11 Veto político Uma lei só existe depois de promulgada pelo presidente da República, que pode exercer o direito de veto político. Se o diploma emanar do Parlamento, o presidente tem 20 dias para promulgar ou vetar. Em caso de veto, o Parlamento pode reconfirmar o diploma, por maioria absoluta ou de dois terços, consoante a matéria. Se assim for, o chefe de Estado tem de o promulgar, em oito dias. Se a lei originar do Governo, tem 40 dias para decidir, sendo o veto definitivo. Cavaco Silva exerceu o poder inúmeras vezes. O seu primeiro veto foi à lei da paridade nas listas candidatadas a eleições, que excluía qualquer uma que não tivesse 35% de mulheres. Deixou passar o texto quando a sanção foi alterada. Ainda, vetou o regime de financiamento dos partidos (que faria disparar os donativos privados) e a proibição de voto por Correio dos emigrantes, nas legislativas. No passado recente, em 2014, vetou a subida dos descontos para a ADSE. A medida foi depois enviada para o_Parlamento, que a alterou de forma a permitir a promulgação. Em 2015, vetou a criação de uma taxa sobre equipamentos digitais e o Estatuto Político-Administrativo dos Açores, mas o Parlamento confirmou as normas e Cavaco Silva teve de as promulgar.

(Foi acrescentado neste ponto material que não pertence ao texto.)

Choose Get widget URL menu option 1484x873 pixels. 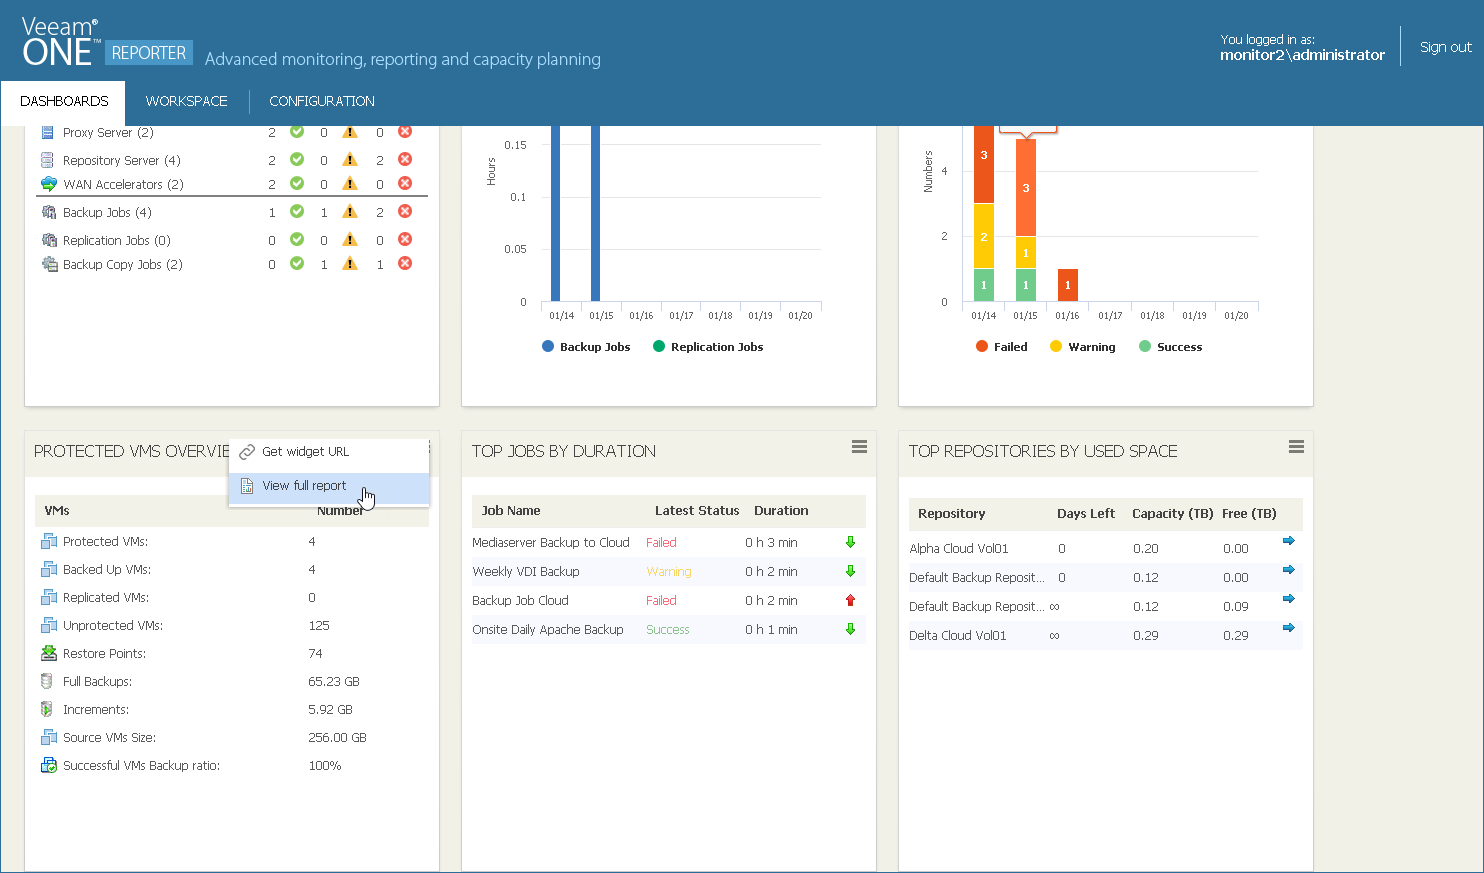coord(305,452)
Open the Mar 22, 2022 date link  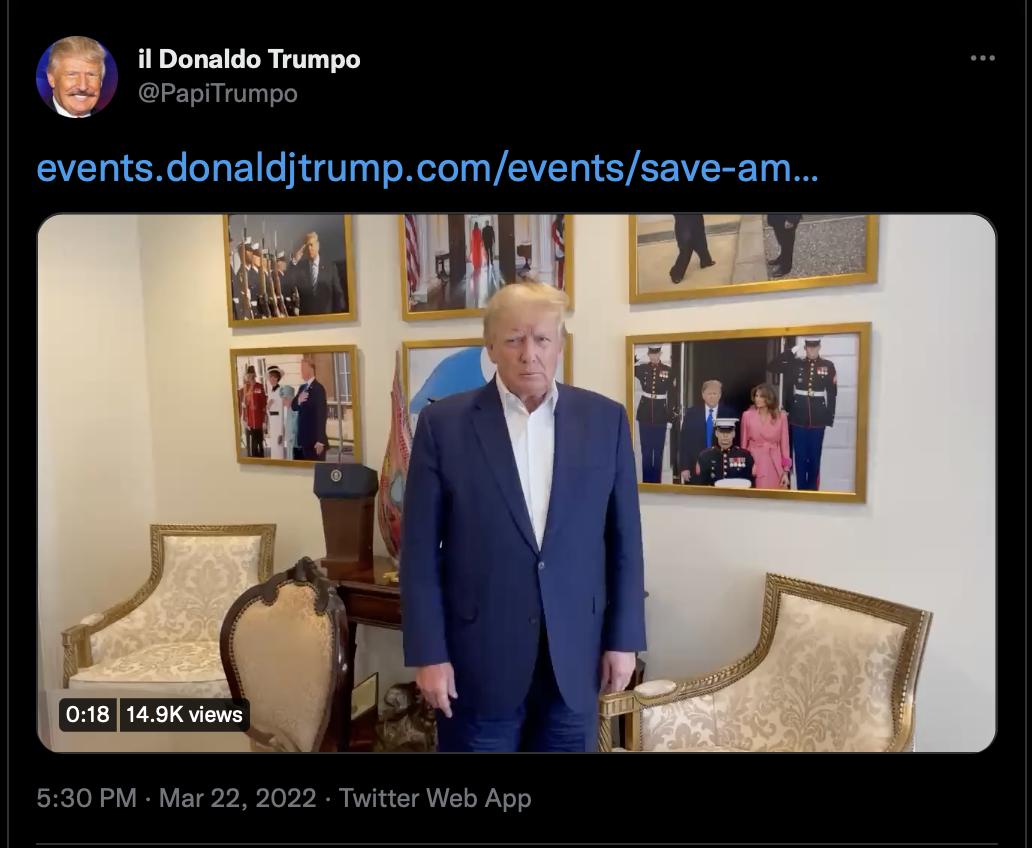point(238,798)
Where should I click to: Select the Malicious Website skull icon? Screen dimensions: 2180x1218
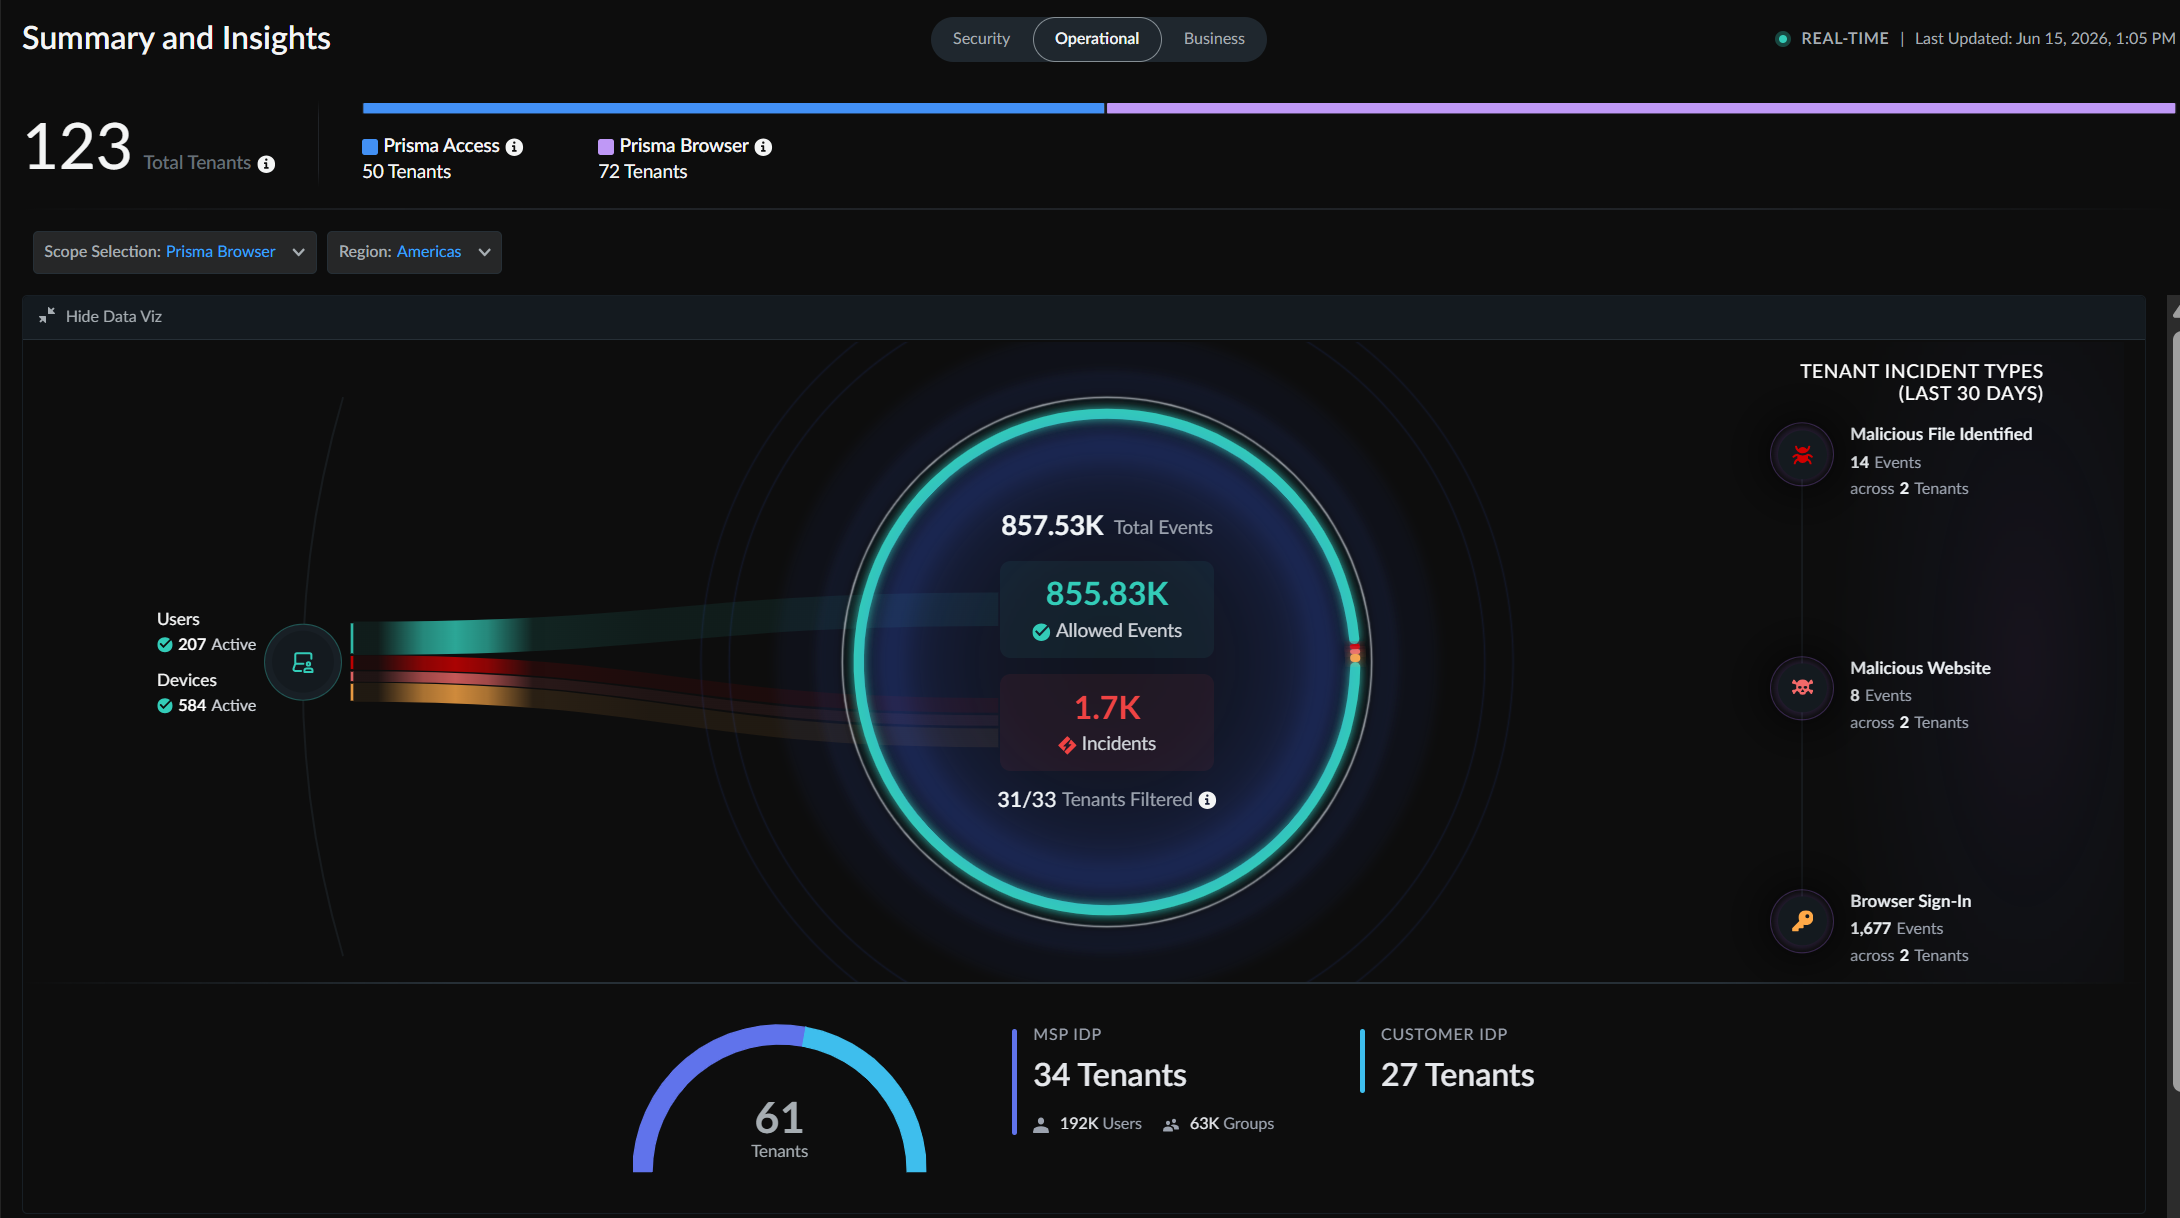click(1802, 688)
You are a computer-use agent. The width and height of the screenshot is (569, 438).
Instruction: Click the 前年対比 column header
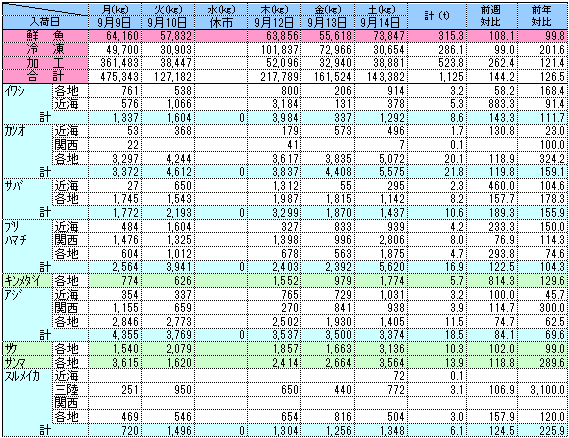pyautogui.click(x=543, y=16)
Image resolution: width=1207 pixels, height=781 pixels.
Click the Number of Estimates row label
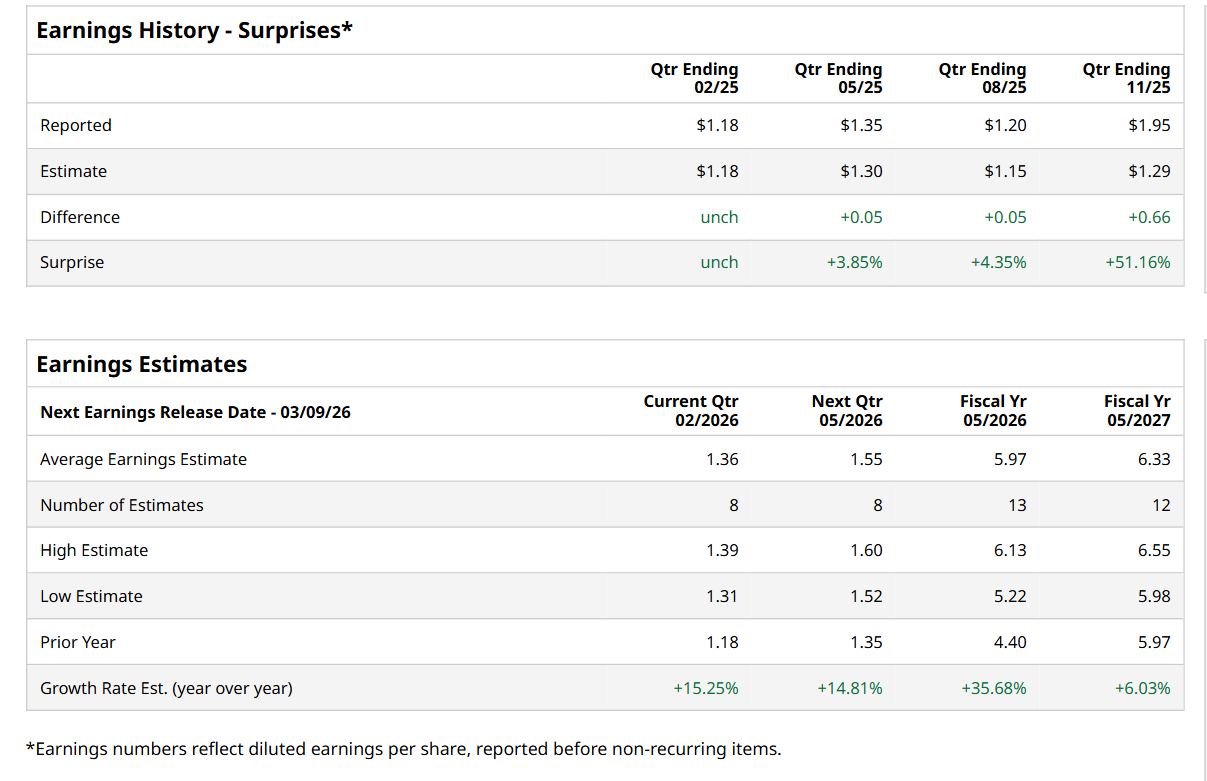[121, 506]
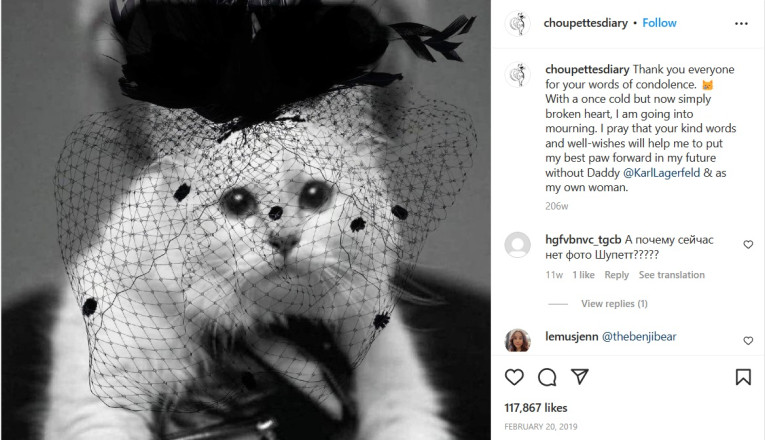Open the header choupettesdiary username
The image size is (765, 440).
585,23
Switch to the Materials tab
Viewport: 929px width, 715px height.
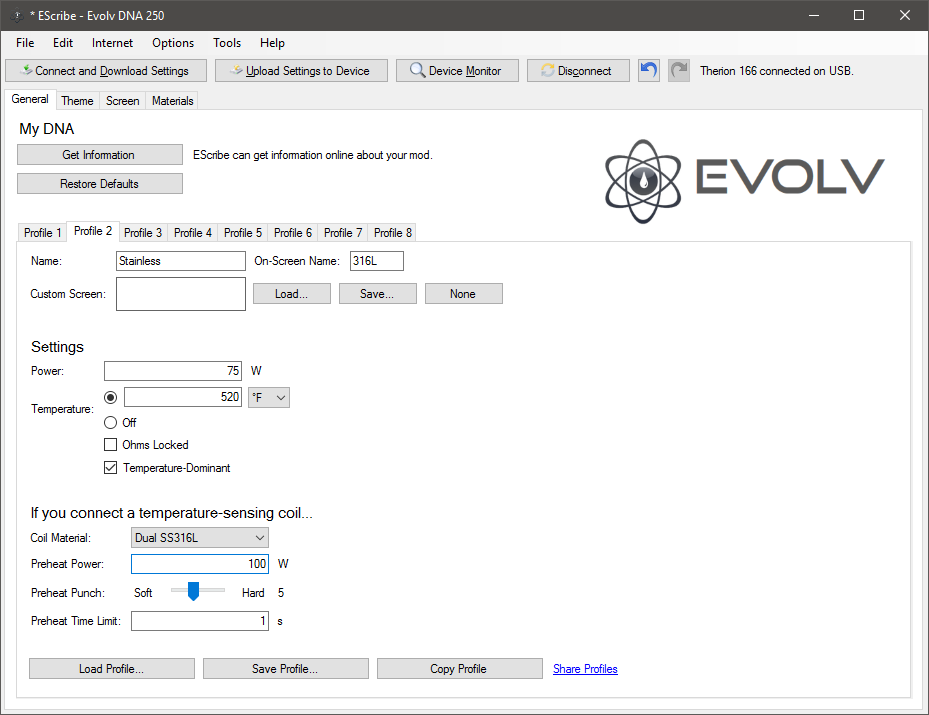[x=173, y=101]
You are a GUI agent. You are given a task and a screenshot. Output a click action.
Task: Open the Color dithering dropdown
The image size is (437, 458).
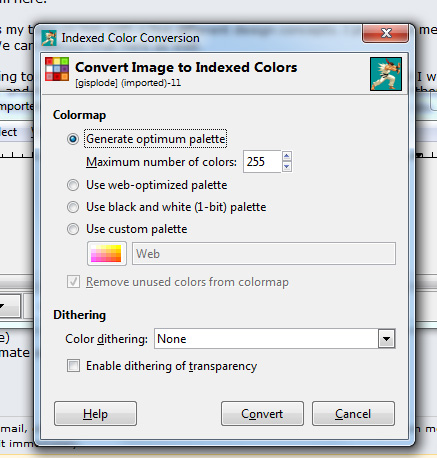(x=275, y=339)
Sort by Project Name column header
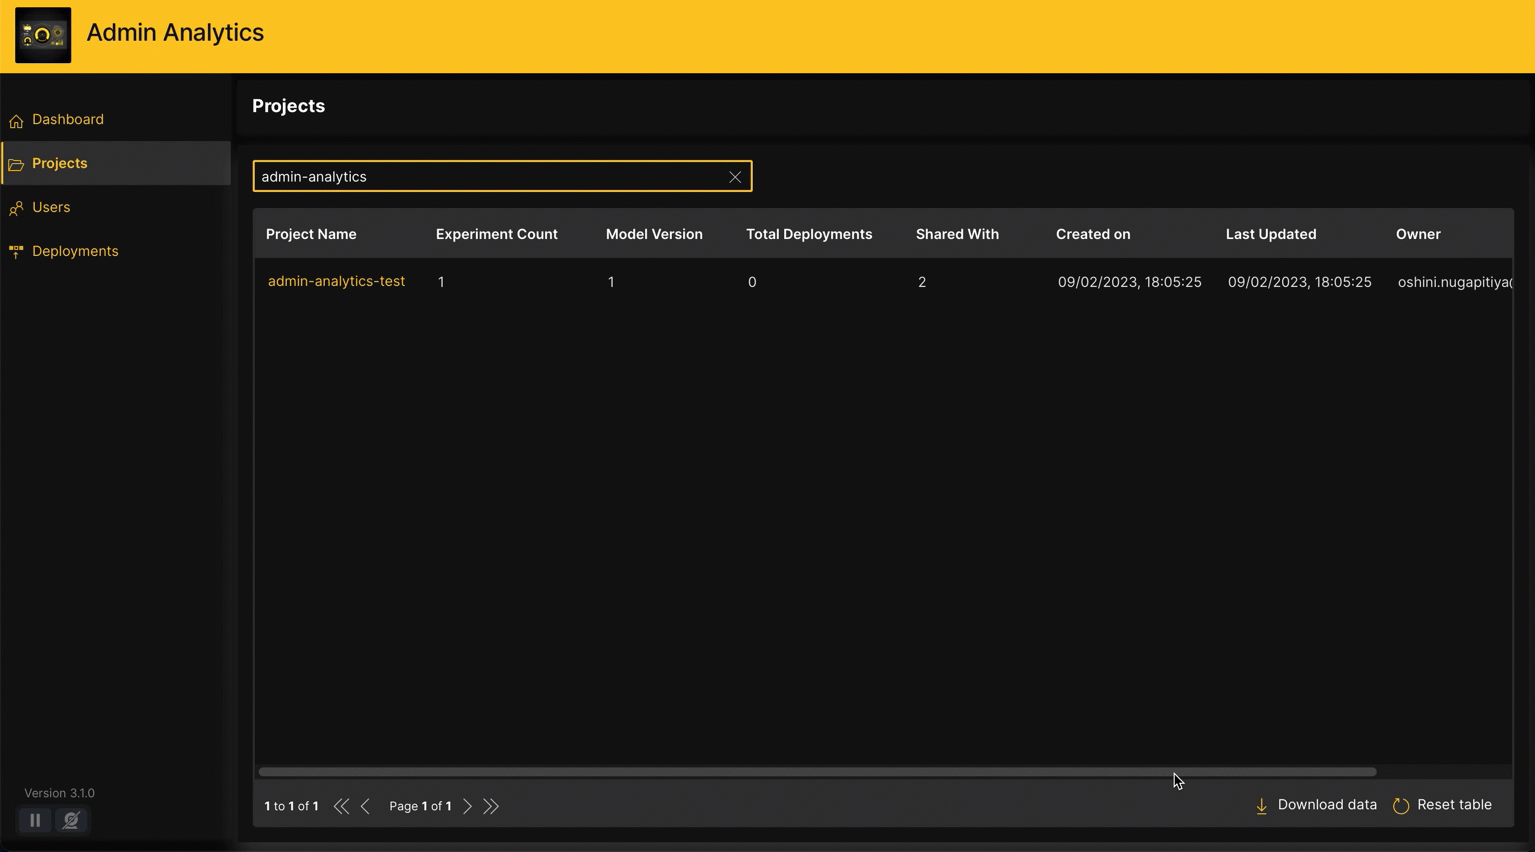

12 Garante da democracia e influência política O presidente da República garante que a Constituição é cumprida. Mas quem garante que o presidente cumpre a Constituição? A resposta rápida é: ninguém. O Tribunal Constitucional não fiscaliza atos, mas sim legislação e o chefe de Estado não tem poder legislativo, dizem os constitucionalistas Luísa Neto e Jonatas Machado, para quem "a Constituição é uma partitura para um violinista solo". Com uma exceção, diz Luísa Neto. Se decretar o estado de sítio ou emergência, certos direitos ficam suspensos e essas leis são fiscalizáveis. Ainda, pode ser acusado de crimes contra a República. De resto, tem toda a margem de manobra. Jonatas Machado lembra, por exemplo, que Sampaio dissolveu um Parlamento sustentado por uma maioria, levando à queda do Governo de Santana Lopes, uma decisão "muito controversa". Ou pode simplesmente não promulgar leis, ainda que a Constituição a isso obrigue, exercendo um "veto de gaveta". A personalidade do eleito, a sua integridade e cultura cívica são, portanto, decisivas. Ainda, este é o único órgão de soberania unipessoal: é eleita a pessoa e não um partido ou ideologia, pelo que tem uma legitimidade única. A somar à autoridade que possua junto dos Poderes, pode influenciar o rumo do país e da governação - a "magistratura de influência".